Reputation: 40
I am working on a program that makes stratigraphic columns for geologists. Rock units by the geologists are coded using 5 parameters: (1) a lithology code (2 characters), (2) primary code (1 character), (3) secondary code (1 character), and (4) tertiary code (1 character). So a rock unit can be coded like:
Ssxrs - making it a rooted and cross-bedded sandstone with a sharp basal contact.
It is easy to parse out 2 characters, 1 character, 1, and 1. But the geologist sometimes code the rock unit like:
Gr-Ss --- where the unit grades upward from a conglomerate to a sandstone, or
Gr/Ss --- where the conglomerate and sandstone are interbedded.
They can do this multiple times like:
Gr-Ss/Ls --- where a conglomerate grades upward to an interbedded sandstone and limestone. Not only do they do this for the lithology codes but also for the primary, secondary, and tertiary codes.
I would like to parse out the 5 code streams and actions (ie. "/" and "-") into a lithology list/array, primary list/array, secondary list/array, and tertiary list/array.
Is this a regex solvable problem?
Upvotes: 0
Views: 97
Reputation: 1478
The regex :
((?:[A-Za-z]{2}[-\/])*[A-Za-z]{2})((?:[A-Za-z][-\/])*[A-Za-z])((?:[A-Za-z][-\/])*[A-Za-z])((?:[A-Za-z][-\/])*[A-Za-z])

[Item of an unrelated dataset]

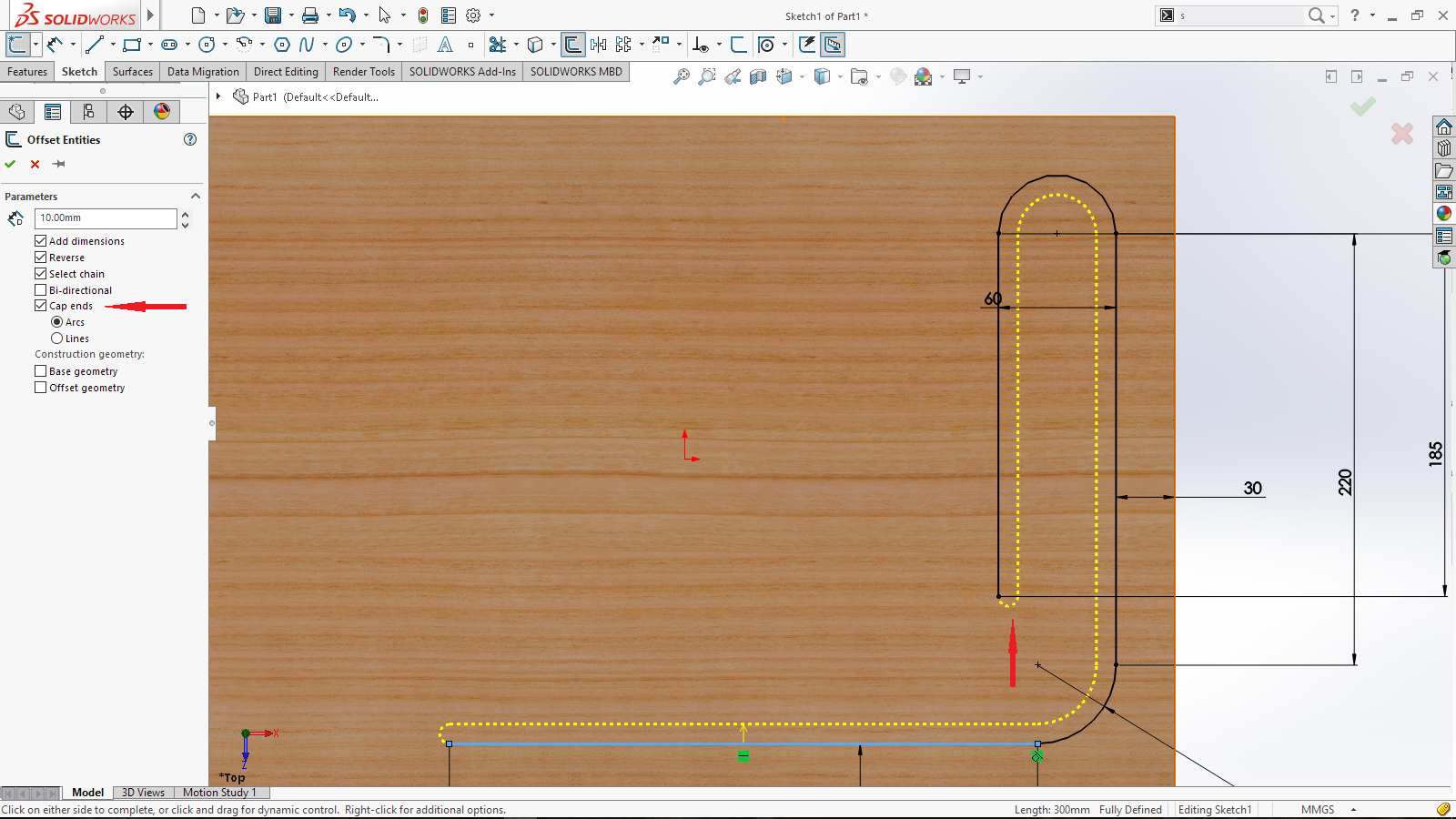The width and height of the screenshot is (1456, 819).
Task: Choose the Spline sketch tool
Action: click(307, 45)
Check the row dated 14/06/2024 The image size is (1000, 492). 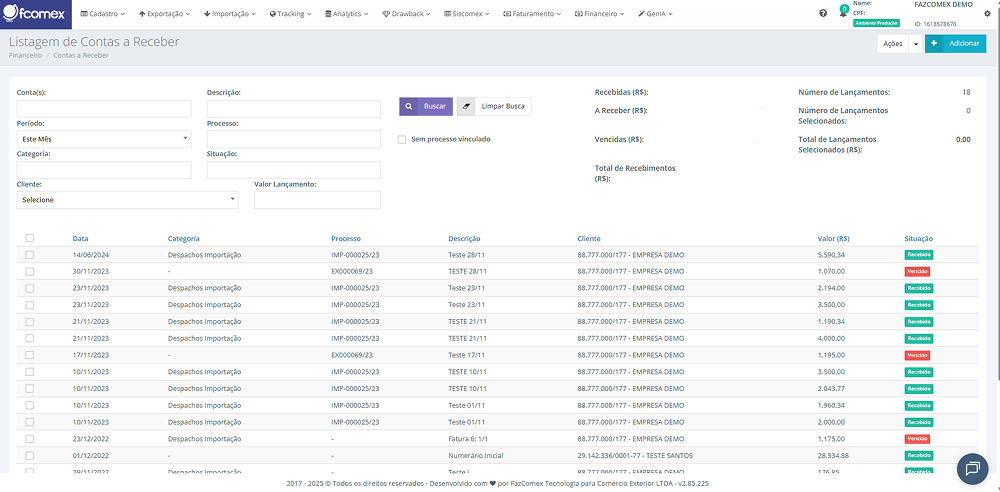pyautogui.click(x=30, y=255)
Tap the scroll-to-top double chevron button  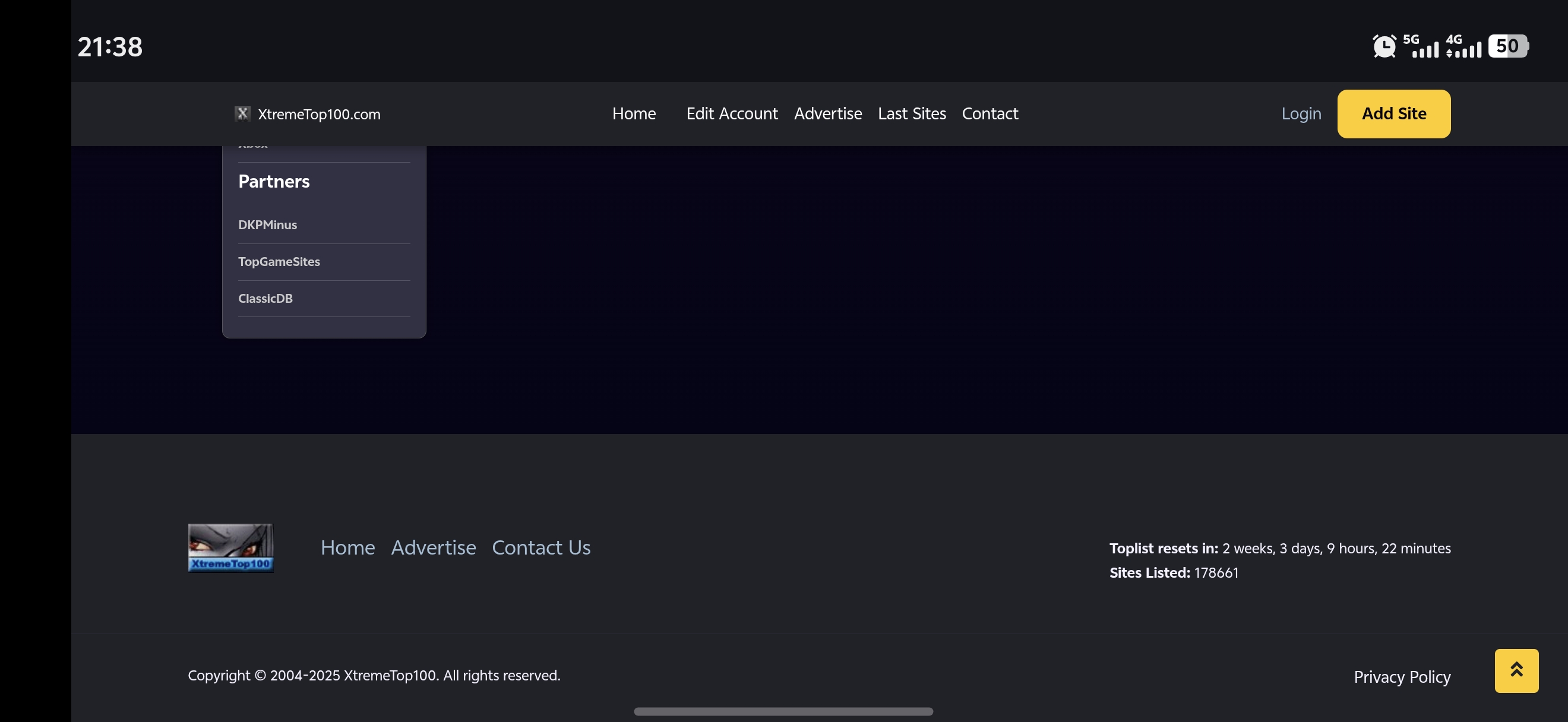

will allow you to find the 4 differents code in 4 differents groups : http://rubular.com/r/Y7rlT09soH
Some explanations : first capturing group :
((?:[A-Za-z]{2}[-\/])*[A-Za-z]{2})
will capture, 0 or more time, 2 letters followed by a "-" or a "/", followed by 2 letters. (The "?:" is for no capturing group)
The 3 next capturing group are identical :
((?:[A-Za-z][-\/])*[A-Za-z])
They will do the same as the first one but with only one letter.
Upvotes: 1